Departament of Surgery, University Hospital General San Martín of La Plata, Buenos Aires, Argentina.
*Corresponding Author: N Daniel Velasco Hernández
Departament of Surgery, University Hospital General San Martín of La Plata, Buenos Aires, Argentina.
Email: ndvelascohernandez@gmail.com &
daniels84@hotmail.com
Received : Sep 04, 2021
Accepted : Oct 08, 2021
Published : Oct 15, 2021
Archived : www.jjgastro.com
Copyright : © Hernández NDV (2021).
A trichobezoar is a rarely encountered mass of hair, wool, and similar material in the stomach and intestine of some patients with trichotillomania and trichophagia. The accumulated hair within the stomach and intestine is resistant to digestion, which occasionally presents as trichobezoar-induced bowel or gastric outlet obstruction. Trichobezoars are more common in paediatric age than adults, with up to 90% occurring in girls [1-3]. This report aims to describe the case of a young woman with an obstructive trichobezoar of the stomach and duodenum.
A 27-year-old woman presented to the emergency room with epigastric abdominal pain and intermittent vomiting of 4 days of evolution. The patient has a history of anxiety symptoms. Dehydration and a palpable hard-elastic mass in the epigastric region were observed during the physical examination. The laboratory analysis did not show significant alterations. In imaging studies, occupied gastric dilation with a heterogeneous formation was evidenced inside. Hospitalization (Figure 1) was decided, and an upper digestive video endoscopy was performed, through which an abundance of hairs was observed inside the stomach without the possibility of progression to the body and gastric antrum. Open surgery was decided, a median supraumbilical laparotomy was performed, a gastrostomy and a giant trichobezoar were extracted (Figures 2 & 3). The patient progressed favourably; She began with fluid intake at 24 hours and was discharged without complications at 72 hours. The patient was referred to control by surgery, gastroenterology and mental health departments.
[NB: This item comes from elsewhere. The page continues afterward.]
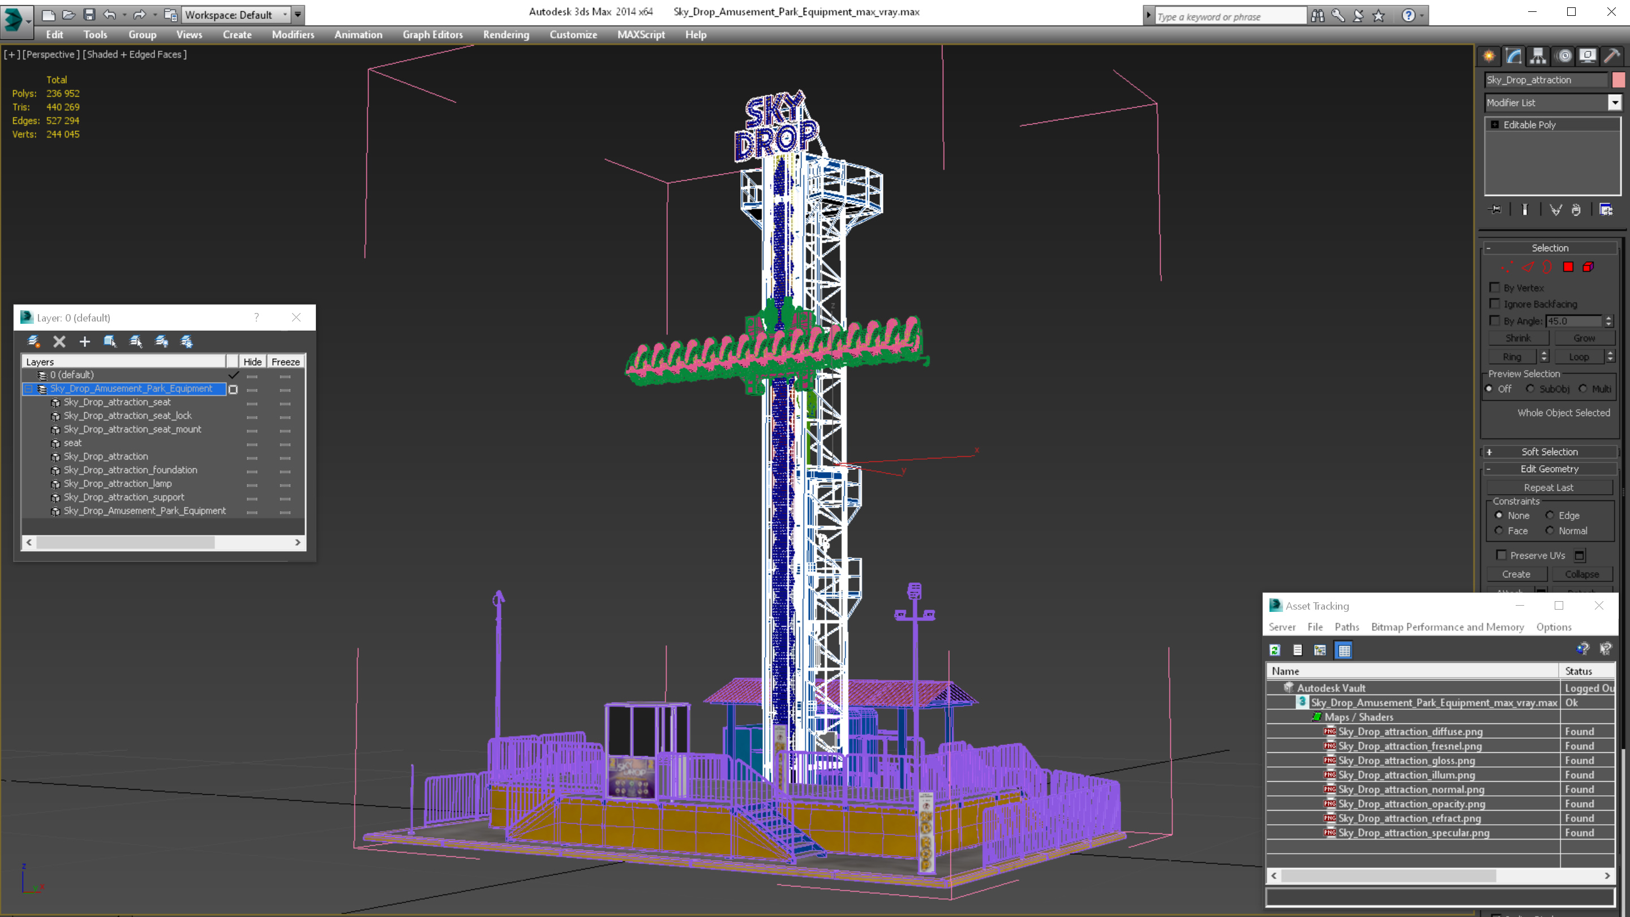The image size is (1630, 917).
Task: Open the Create command panel tab
Action: click(1489, 56)
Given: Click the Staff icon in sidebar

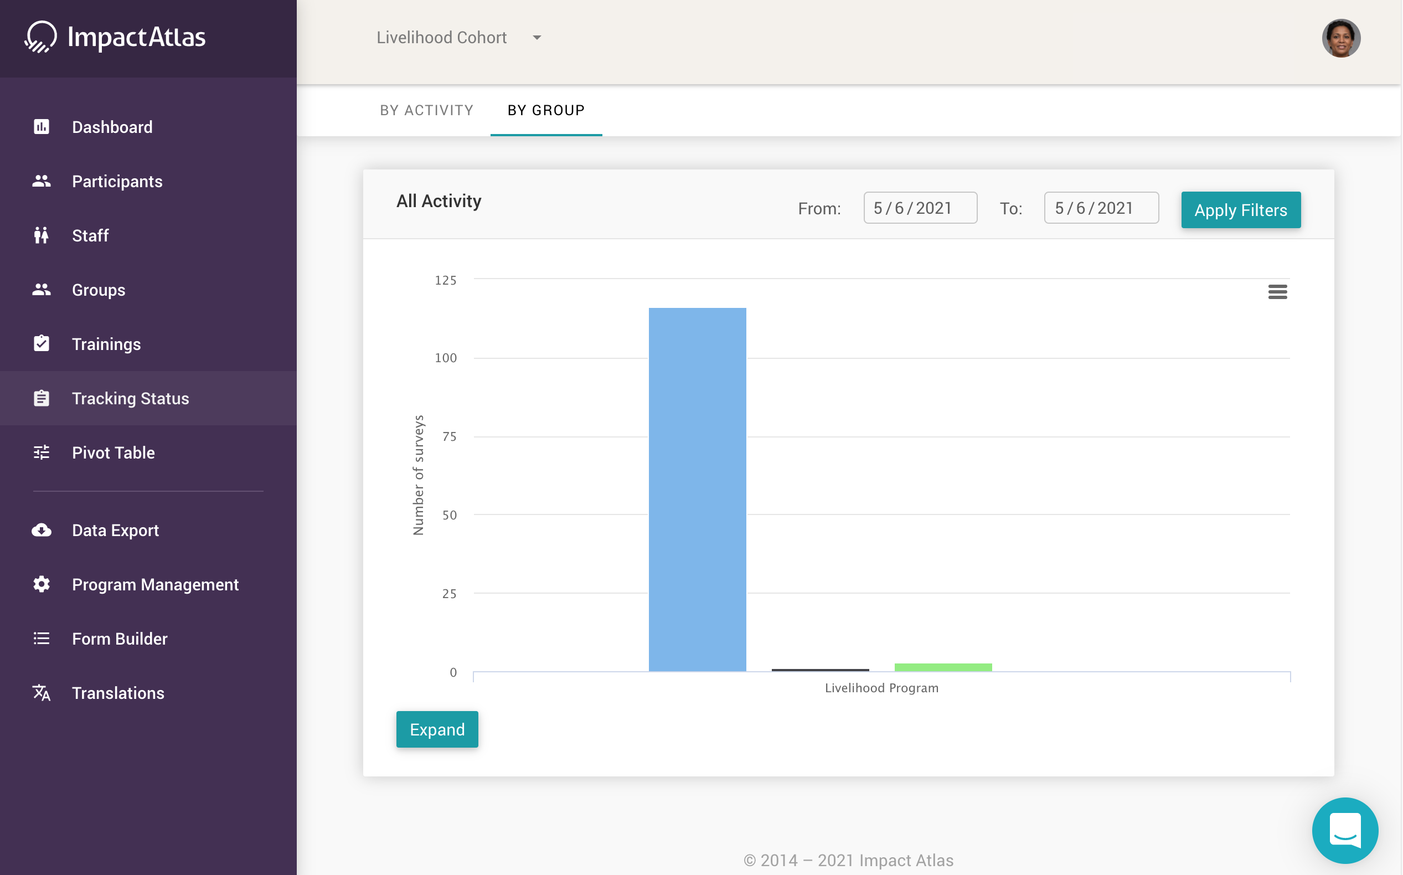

The trichobezoar represents 55% of all bezoars, more frequent in women under 30 years of age, as in the case presented. Trichophagia is the unfailing antecedent of a trichobezoar; it is a prevention of appetite related to pica, and that can be determined by psychic alterations, among them, oligophrenia, psychosis, neurosis, autism or psychomotor retardation. Hair can be obtained from siblings, pets, dolls, brushes, or the patients themselves [4,5]. The scalp is the most affected, in the form of segmental alopecia due to hair traction, but the origin may be the eyebrows and eyelashes. Initially, abdominal pain usually occurs in the epigastrium and in the left upper quadrant, followed by anorexia, weight loss, halitosis, vomiting, and diarrhea. In addition, when they are large, they usually manifest as an abdominal mass in the epigastric region, such as the patient we have presented [6-8]. Complications may be due to obstruction either at the level of the pylorus, duodenum or jejunum. However, they can also be traumatic, manifesting with ulcers, bleeding and perforation [9,10].
In most cases, they are unique, and only 15% spread to the small intestine. The diagnosis is difficult because the patient usually denies or hides trichophagia or trichotillomania, which makes clinical suspicion difficult; Diagnostic methods include ultrasonography, contrast-enhanced CT, and gastrointestinal endoscopy. Abdominal ultrasonography can show an intragastric mass of high-amplitude echoes, with posterior acoustic shadowing, and barium-contrasted radiography shows us a typical "honeycomb" image, caused by part of the barium that is retained in the bezoar; however, CT is one of the more specific methods, showing a heterogeneous image that dilates the gastric cavity. Upper endoscopy is the test of choice, allowing us to observe the trichobezoar lodged in the gastric cavity directly and thus determine the therapeutic procedure [11,12].
In conclusion, the trichobezoar, once diagnosed, requires an immediate approach for its removal. This can be able for endoscopic, by fragmentation, or laparoscopic if it is small or by laparotomy in large ones. In turn, once the acute picture has been overcome, these types of patients must be approached thoroughly by surgeons, gastroenterologists, and a mental health team.